June 2005  | This Issue

Catherine
Conway
Honig

The Definition
of Ballerina:
Lorena
Feijoo
Part One

For Part Two Click Here

reViews

W
hat is a ballerina? Is a dancer with a major ballet company a ballerina by association? Are only principal dancers ballerinas? Is it their technique? Their musicality? The proportions of their body? Or is it a mysterious je ne sais quoi that cannot be taught? In a recent conversation with Lorena Feijoo, Cuban born principal dancer with San Francisco Ballet, we talked about how one knows that the dancer on stage, whether male or female, is truly an artist. "I can sit in the audience," she said, her long narrow fingers constantly moving to emphasize her words, "and when somebody comes out, they don't even have to dance. It's just their presence. Either I go with them and I am caught in their magnetism or they could have the most beautiful extensions and bore me to death."

Describing her experience working with former Kirov and American Ballet Theatre dancer and choreographer Natalia Makarova on the re -staging of 'Paquita,'  Feijoo elaborated: "For me there is a big difference between a great dancer and a ballerina. And this woman is a ballerina. Every rehearsal was great. Just the pleasure of seeing a ballerina in front of me and having her tell me what each step meant to her." When Makarova demonstrated what she sought from Feijoo in her performances of the 19th century masterpiece, Feijoo felt an awesome responsibility to live up to the standard set by the world-renowned Russian star.

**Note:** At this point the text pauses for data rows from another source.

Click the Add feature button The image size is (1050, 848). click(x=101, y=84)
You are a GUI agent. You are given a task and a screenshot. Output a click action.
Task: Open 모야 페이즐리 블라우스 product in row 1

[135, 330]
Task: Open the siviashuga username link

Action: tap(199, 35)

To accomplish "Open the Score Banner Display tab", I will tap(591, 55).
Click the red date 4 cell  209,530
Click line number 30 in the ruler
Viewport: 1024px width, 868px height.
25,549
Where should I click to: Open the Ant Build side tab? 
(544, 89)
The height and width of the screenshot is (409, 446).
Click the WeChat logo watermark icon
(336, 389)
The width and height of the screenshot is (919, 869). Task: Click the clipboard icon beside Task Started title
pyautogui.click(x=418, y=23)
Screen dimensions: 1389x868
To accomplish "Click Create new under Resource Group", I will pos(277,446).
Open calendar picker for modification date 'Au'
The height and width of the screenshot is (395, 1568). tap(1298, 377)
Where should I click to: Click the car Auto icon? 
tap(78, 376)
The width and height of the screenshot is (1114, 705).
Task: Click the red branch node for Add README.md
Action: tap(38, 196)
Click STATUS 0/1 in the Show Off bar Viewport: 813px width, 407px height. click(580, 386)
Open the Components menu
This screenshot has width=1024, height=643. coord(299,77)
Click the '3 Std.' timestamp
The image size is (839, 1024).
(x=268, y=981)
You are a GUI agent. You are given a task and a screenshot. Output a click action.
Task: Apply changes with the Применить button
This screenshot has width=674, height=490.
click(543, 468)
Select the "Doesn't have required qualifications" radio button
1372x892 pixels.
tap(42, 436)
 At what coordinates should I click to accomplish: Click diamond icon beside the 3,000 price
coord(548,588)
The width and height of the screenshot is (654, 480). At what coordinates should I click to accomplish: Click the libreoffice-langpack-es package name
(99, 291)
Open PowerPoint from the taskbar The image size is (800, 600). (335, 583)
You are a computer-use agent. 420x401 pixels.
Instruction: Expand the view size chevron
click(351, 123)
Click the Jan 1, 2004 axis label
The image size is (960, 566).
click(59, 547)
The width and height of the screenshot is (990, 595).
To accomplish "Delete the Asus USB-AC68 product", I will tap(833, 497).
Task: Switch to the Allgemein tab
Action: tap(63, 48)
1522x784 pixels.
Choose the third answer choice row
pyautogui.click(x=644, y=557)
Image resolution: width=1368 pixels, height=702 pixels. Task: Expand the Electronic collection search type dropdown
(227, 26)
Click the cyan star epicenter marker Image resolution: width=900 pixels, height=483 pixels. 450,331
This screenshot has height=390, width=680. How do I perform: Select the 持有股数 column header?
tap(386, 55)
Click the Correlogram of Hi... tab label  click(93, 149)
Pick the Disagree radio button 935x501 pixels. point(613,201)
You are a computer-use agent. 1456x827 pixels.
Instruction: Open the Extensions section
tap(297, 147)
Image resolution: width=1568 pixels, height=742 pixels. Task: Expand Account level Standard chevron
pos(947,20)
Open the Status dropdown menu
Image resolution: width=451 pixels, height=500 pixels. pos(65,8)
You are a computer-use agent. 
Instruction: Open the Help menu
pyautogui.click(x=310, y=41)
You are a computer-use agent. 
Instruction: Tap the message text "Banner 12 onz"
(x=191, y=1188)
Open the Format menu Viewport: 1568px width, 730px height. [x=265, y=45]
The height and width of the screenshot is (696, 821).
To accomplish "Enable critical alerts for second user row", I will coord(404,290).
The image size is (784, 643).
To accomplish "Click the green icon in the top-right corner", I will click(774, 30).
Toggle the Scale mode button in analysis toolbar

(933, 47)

Makarova's criticisms also brought her to tears. "She would have four corrections for one step. At times I wanted to run from the room. But the pleasure of watching her took me back to my roots. That's the way we used to rehearse in Cuba. Very calm. We would go through it step-by-step, truly through each one."  

Feijoo's early training began earlier than most: it could be said that her exposure to the classical ballet repertoire began before she was born. Her mother, Lupe Calzadilla, took a brief respite from her performances with Nacional Ballet de Cuba to give birth to Lorena. Soon back to work, the wardrobe mistresses held the baby girl while her mother performed 'Swan Lake.' When she finally reached the mandatory minimum age of nine, Feijoo took the physical examination and enthusiastically joined the ballet school in Havana. Children are not encouraged to begin younger than nine years old because, Feijoo explained with a conspiratorial smile, "they just want to jump around, pretend and improvise." Instead of having fun, the beginning students at the Alejo Carpentier National Ballet School are taught to hold each position for sixteen counts with the arms just so. This requires taut attention, something that is rare even in nine-year-olds.  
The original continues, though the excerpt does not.